BEST-STD2.0: Balanced and Efficient Speech Tokenizer for Spoken Term Detection
Abstract
Fast and accurate spoken content retrieval is vital for applications such as voice search. Query-by-Example Spoken Term Detection (STD) involves retrieving matching segments from an audio database given a spoken query. Token-based STD systems, which use discrete speech representations, enable efficient search but struggle with robustness to noise and reverberation, and with inefficient token utilization. We address these challenges by proposing a noise and reverberation-augmented training strategy to improve tokenizer robustness.
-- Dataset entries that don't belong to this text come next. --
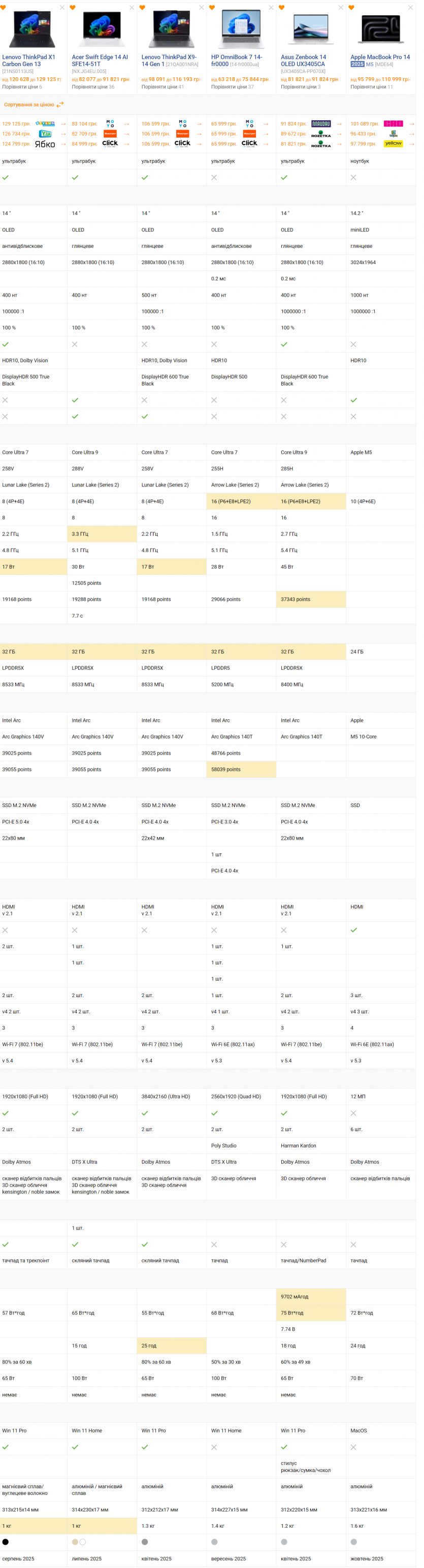Toggle sorting by price (Сортування за ціною)

(x=34, y=105)
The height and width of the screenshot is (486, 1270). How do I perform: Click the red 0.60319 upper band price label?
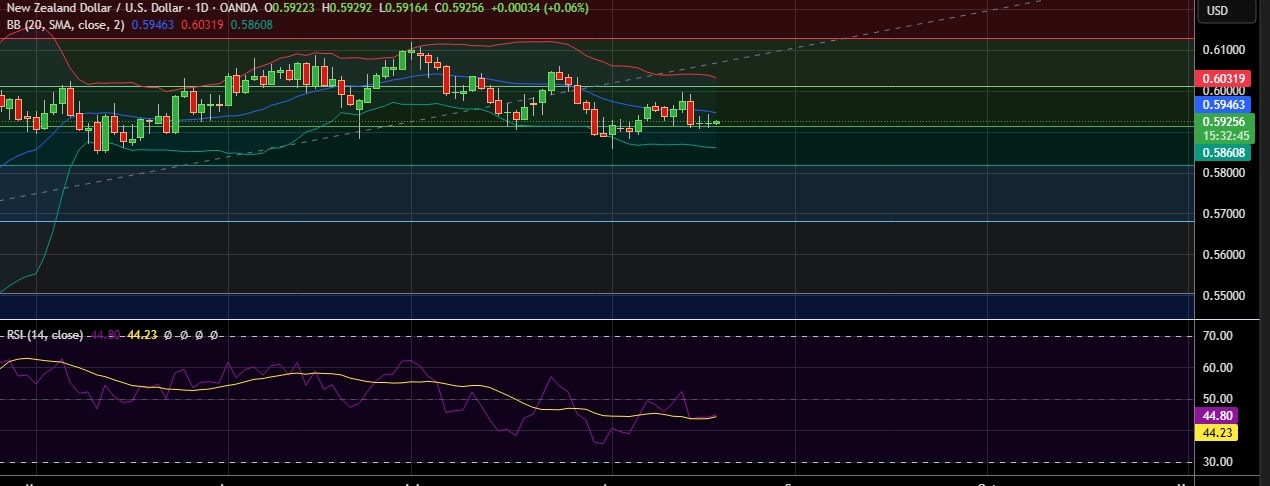tap(1222, 79)
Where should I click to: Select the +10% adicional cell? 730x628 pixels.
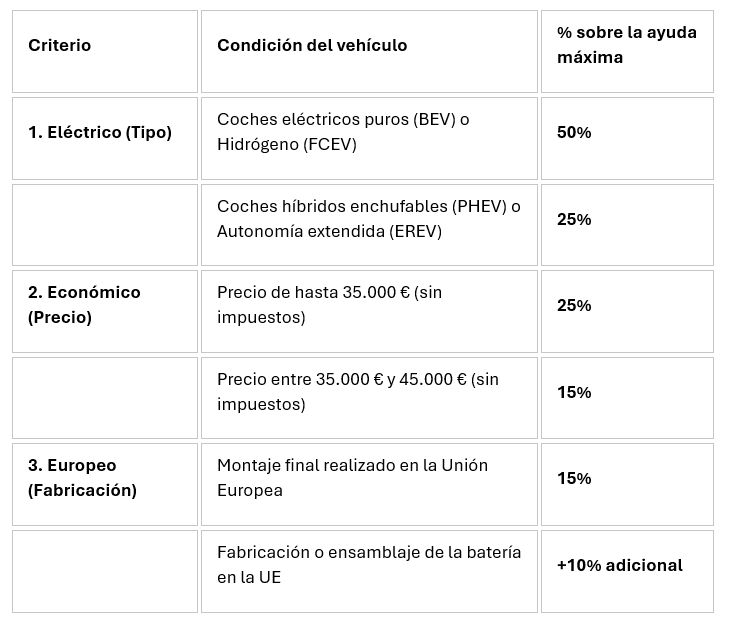click(627, 572)
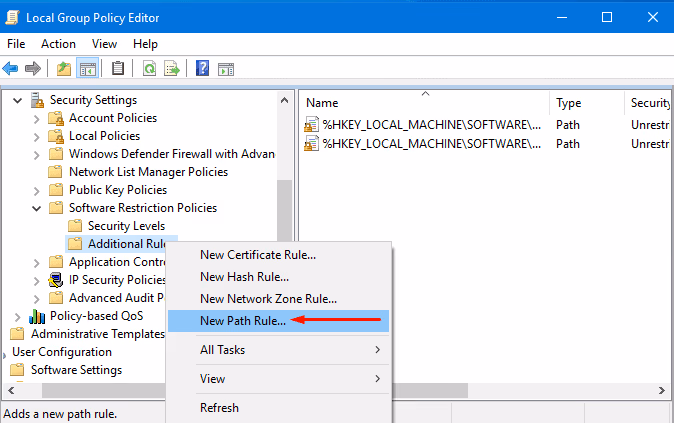Screen dimensions: 674x423
Task: Sort list by the Name column header
Action: tap(322, 103)
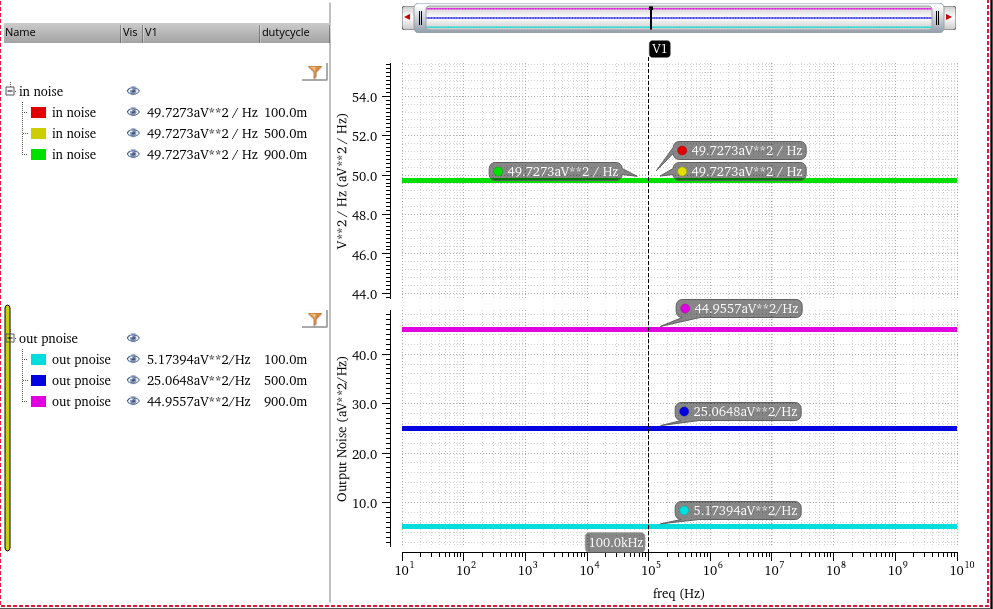Viewport: 993px width, 609px height.
Task: Click the magenta marker dot on 44.9557aV**2/Hz label
Action: point(685,309)
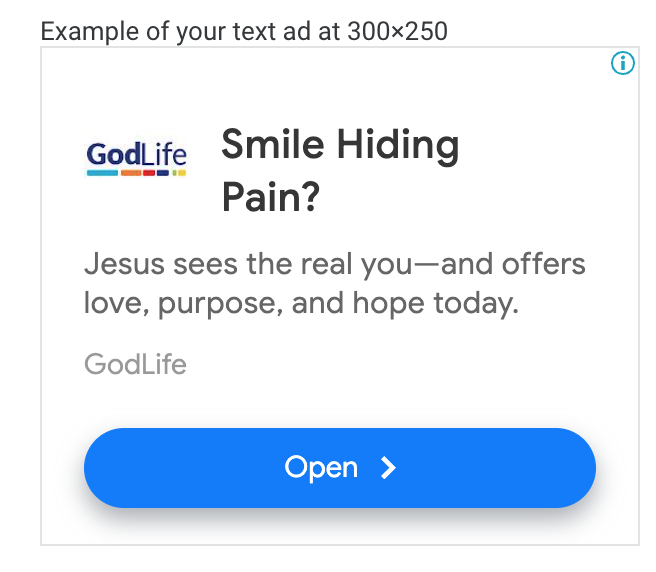The height and width of the screenshot is (572, 656).
Task: Click the word "Open" on the blue button
Action: [x=321, y=467]
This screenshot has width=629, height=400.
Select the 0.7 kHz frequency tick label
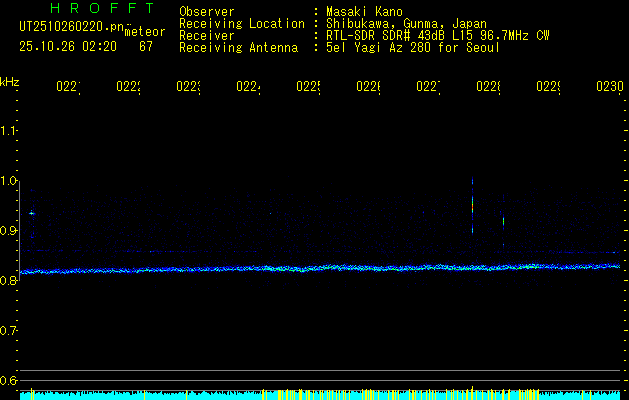9,331
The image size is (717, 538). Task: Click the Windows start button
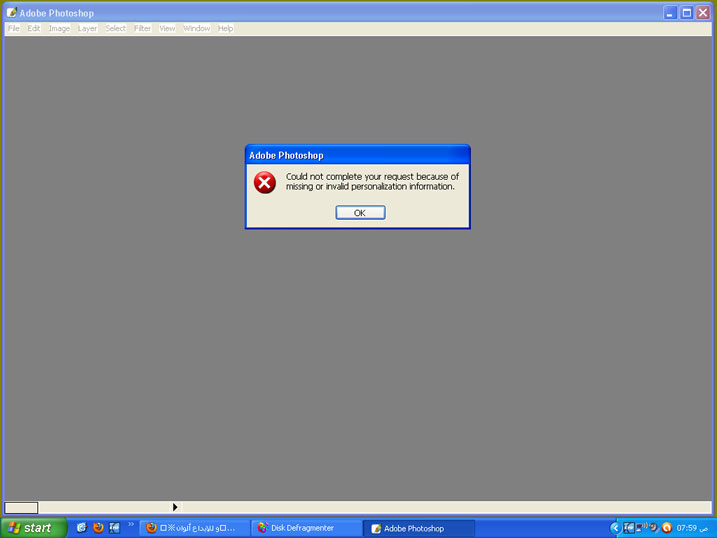(33, 528)
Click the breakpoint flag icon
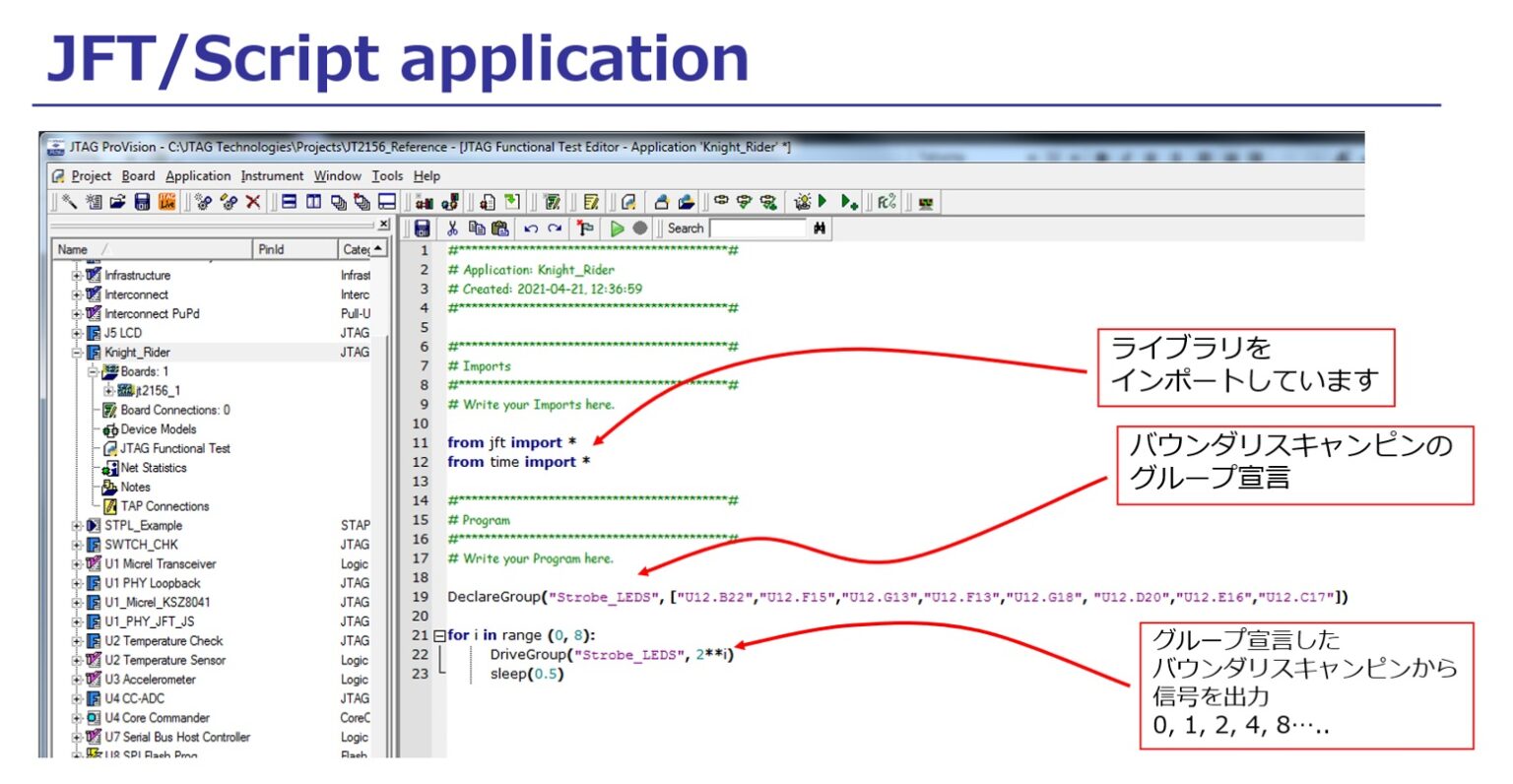 coord(586,229)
In addition, we introduce optimal transport-based regularization to ensure balanced token usage and enhance token efficiency. To further speed up retrieval, we adopt a TF-IDF-based search mechanism. Empirical evaluations demonstrate that the proposed method outperforms STD baselines across various distortion levels while maintaining high search efficiency.
Summary
This paper introduces BEST-STD 2.0, an improved speech tokenizer for spoken term detection (STD). The primary research question addresses the limitations of existing token-based STD systems, which struggle with robustness to noise and reverberation and exhibit inefficient token utilization. BEST-STD 2.0 tackles these challenges by incorporating a noise and reverberation-augmented training strategy to enhance tokenizer robustness and introducing an optimal transport-based regularization method to promote balanced token usage. Additionally, a TF-IDF-based search mechanism is adopted for faster retrieval. The methodology involves training a bidirectional Mamba encoder within a self-supervised learning framework. The framework uses DTW alignment between clean and noisy utterances to create anchor-positive pairs and incorporates a contrastive loss, a commitment loss, and a robust consistency loss. Optimal transport is applied to regularize the codebook learning process, preventing codebook collapse and ensuring balanced token utilization. The system's performance is evaluated on LibriSpeech and TIMIT datasets under various noise and reverberation conditions, using Mean Term Weighted Value (MTWV) and Jaccard similarity as metrics. The key findings demonstrate that BEST-STD 2.0 outperforms existing STD baselines across different acoustic conditions while maintaining high search efficiency. This matters to the field because it provides a more robust and efficient solution for spoken content retrieval, enabling text-like search capabilities over raw speech in noisy real-world environments.
Key Insights
- •Novel noise and reverberation-augmented training strategy significantly improves the robustness of speech tokens, as evidenced by higher Jaccard similarity scores compared to baselines under noisy and reverberant conditions (e.g., Jaccard similarity of 0.78 vs 0.64 for a Transformer-based model in noise + reverb).
- •Introduction of optimal transport-based regularization effectively prevents codebook collapse, achieving a normalized entropy close to 1 for codebooks of sizes ranging from 1024 to 4096, indicating near-perfect balance in token usage.
- •The TF-IDF-based retrieval strategy provides a roughly 3x speedup in retrieval latency compared to BEST-STD, reducing the average retrieval time for top-10 matches to ~1.2 seconds.
- •The bidirectional Mamba encoder exhibits better performance compared to a Transformer-based encoder in noisy and reverberant settings, attributed to its more effective temporal modeling.
- •BEST-STD 2.0 demonstrates strong performance on out-of-vocabulary (OOV) terms, indicating the compositional nature of the generated tokens and its ability to generalize beyond seen vocabulary.
- •The system surpasses WavLM-based approaches in noisy environments, even though WavLM is explicitly trained for noise robustness, indicating a more effective tokenization strategy.
Practical Implications
- •The research has direct applications in voice search, audio archiving, and other spoken content retrieval systems, particularly in noisy environments.
- •Practitioners and engineers can use BEST-STD 2.0 to build more robust and efficient spoken term detection systems, leveraging the provided noise-augmented training framework and optimal transport regularization.
- •The findings suggest the potential for further research into alternative encoder architectures and loss functions to improve token robustness and discriminability.
- •Future work could explore the application of BEST-STD 2.0 to other speech processing tasks, such as speech recognition and speaker identification.
- •The code and models have been made available (https://github.com/anupsingh15/BEST-STD2.0), facilitating reproducibility and adoption by the research community.